→ **Work required**:
Find the line with "The width and height of the screenshot is (1299, 950)." in the entries below, then reproduce it and every line after it down to and including the line with "Given: Open the SkyDeck Berkeley link", exactly.
Data for processing Block Start
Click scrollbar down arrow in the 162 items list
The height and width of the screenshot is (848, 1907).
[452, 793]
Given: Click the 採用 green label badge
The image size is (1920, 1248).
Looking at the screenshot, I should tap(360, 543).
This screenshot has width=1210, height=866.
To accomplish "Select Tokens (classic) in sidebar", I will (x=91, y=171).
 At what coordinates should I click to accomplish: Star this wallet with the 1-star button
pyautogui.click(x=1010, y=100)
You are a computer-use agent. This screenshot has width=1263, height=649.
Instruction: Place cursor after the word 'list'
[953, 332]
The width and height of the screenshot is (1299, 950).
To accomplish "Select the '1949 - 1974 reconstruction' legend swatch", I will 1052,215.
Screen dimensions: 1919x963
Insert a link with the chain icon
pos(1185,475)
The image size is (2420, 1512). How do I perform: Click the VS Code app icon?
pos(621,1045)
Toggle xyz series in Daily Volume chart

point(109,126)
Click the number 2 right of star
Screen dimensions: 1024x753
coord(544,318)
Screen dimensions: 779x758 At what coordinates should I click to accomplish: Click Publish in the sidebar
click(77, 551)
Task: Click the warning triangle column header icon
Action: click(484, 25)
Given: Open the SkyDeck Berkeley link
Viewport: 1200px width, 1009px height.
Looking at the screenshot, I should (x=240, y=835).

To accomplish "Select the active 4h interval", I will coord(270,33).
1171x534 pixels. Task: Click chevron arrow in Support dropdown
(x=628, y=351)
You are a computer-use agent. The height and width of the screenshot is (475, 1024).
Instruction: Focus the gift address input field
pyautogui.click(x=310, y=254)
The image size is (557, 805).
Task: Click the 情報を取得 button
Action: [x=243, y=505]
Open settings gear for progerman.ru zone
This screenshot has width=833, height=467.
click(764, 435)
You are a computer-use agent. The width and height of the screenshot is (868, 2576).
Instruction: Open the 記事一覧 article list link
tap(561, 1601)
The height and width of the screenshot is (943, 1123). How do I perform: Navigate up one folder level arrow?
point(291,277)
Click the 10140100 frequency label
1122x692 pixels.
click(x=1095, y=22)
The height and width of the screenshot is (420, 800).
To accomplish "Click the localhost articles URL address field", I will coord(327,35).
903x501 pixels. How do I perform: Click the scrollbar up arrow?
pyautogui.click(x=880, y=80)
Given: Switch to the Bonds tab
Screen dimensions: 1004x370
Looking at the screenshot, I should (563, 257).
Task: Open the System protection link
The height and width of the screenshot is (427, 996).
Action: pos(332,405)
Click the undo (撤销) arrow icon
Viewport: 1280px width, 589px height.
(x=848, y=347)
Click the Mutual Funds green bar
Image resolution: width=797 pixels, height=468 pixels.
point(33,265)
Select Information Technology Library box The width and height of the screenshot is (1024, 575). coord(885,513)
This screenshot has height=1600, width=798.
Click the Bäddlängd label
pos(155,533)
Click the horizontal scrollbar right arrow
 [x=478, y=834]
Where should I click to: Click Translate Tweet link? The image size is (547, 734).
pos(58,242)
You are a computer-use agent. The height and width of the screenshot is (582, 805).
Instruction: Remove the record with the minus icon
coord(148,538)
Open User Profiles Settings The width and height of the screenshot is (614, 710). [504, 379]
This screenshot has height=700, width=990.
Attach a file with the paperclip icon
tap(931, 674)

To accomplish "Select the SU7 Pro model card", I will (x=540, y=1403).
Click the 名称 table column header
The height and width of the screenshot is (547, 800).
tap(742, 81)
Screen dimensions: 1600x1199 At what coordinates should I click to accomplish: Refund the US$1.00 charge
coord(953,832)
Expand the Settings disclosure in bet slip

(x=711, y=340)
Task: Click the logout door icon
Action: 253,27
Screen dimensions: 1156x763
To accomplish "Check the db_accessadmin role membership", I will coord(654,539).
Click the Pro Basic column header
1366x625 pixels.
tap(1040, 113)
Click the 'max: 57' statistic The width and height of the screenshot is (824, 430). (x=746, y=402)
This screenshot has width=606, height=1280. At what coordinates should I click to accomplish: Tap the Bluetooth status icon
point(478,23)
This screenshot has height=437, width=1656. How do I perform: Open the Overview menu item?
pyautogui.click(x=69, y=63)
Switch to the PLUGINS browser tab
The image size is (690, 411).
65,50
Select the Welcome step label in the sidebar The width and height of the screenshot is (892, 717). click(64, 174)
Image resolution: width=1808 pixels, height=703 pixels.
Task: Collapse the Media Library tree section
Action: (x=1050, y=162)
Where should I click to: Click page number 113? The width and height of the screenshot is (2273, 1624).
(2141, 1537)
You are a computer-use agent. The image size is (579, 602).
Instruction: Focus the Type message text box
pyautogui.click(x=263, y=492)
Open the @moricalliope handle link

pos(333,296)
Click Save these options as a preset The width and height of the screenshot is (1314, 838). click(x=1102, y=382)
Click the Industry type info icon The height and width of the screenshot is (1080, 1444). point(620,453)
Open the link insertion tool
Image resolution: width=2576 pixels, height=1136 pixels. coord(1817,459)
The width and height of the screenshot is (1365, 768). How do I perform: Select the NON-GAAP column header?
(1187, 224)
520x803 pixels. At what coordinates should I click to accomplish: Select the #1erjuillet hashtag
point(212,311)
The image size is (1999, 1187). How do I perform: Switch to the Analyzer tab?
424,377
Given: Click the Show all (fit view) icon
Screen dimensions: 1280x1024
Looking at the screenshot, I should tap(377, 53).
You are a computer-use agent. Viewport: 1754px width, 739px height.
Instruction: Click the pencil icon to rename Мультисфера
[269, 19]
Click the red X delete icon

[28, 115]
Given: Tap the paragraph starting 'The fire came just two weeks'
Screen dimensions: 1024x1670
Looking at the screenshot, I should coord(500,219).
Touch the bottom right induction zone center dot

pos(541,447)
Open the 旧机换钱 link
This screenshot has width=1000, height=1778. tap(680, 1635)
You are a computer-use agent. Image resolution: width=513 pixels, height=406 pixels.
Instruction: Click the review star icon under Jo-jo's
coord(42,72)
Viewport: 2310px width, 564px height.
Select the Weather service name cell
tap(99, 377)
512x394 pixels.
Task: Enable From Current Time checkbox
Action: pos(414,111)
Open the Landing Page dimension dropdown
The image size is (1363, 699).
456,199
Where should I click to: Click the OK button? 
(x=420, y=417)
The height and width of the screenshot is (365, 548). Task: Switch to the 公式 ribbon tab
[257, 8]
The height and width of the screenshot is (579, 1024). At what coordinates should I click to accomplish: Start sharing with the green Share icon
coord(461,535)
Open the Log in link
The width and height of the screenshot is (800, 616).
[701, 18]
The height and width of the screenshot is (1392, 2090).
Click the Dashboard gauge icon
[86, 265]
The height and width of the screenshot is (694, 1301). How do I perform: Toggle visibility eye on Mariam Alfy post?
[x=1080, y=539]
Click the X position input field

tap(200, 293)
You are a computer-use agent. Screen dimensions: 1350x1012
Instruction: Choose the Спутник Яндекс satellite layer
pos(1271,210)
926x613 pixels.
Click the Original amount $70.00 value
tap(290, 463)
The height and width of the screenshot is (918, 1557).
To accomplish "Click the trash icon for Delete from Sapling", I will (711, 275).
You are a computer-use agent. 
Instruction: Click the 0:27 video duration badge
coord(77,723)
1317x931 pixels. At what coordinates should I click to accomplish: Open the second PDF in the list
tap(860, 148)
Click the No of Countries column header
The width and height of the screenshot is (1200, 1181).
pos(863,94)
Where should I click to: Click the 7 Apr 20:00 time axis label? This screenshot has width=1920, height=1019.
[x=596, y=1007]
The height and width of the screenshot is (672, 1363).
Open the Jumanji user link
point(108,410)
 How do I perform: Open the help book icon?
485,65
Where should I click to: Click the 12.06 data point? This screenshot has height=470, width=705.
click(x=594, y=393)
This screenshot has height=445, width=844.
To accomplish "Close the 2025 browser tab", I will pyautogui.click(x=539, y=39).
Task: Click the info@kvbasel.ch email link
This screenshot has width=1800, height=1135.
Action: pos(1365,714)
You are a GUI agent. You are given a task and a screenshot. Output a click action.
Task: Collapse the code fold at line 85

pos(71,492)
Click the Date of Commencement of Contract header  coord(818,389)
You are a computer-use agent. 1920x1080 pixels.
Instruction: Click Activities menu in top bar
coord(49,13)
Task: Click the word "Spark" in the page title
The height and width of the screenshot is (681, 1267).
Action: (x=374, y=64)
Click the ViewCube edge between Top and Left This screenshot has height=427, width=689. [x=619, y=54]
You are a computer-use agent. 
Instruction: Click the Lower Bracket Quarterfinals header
Data for processing Block End
→ **Result of the task**:
The width and height of the screenshot is (1299, 950).
To accomplish "Select the '1949 - 1974 reconstruction' legend swatch", I will 1052,215.
Screen dimensions: 1919x963
Insert a link with the chain icon
pos(1185,475)
The image size is (2420, 1512). How do I perform: Click the VS Code app icon?
pos(621,1045)
Toggle xyz series in Daily Volume chart

point(109,126)
Click the number 2 right of star
Screen dimensions: 1024x753
coord(544,318)
Screen dimensions: 779x758 At what coordinates should I click to accomplish: Click Publish in the sidebar
click(77, 551)
Task: Click the warning triangle column header icon
Action: click(484, 25)
Given: Open the SkyDeck Berkeley link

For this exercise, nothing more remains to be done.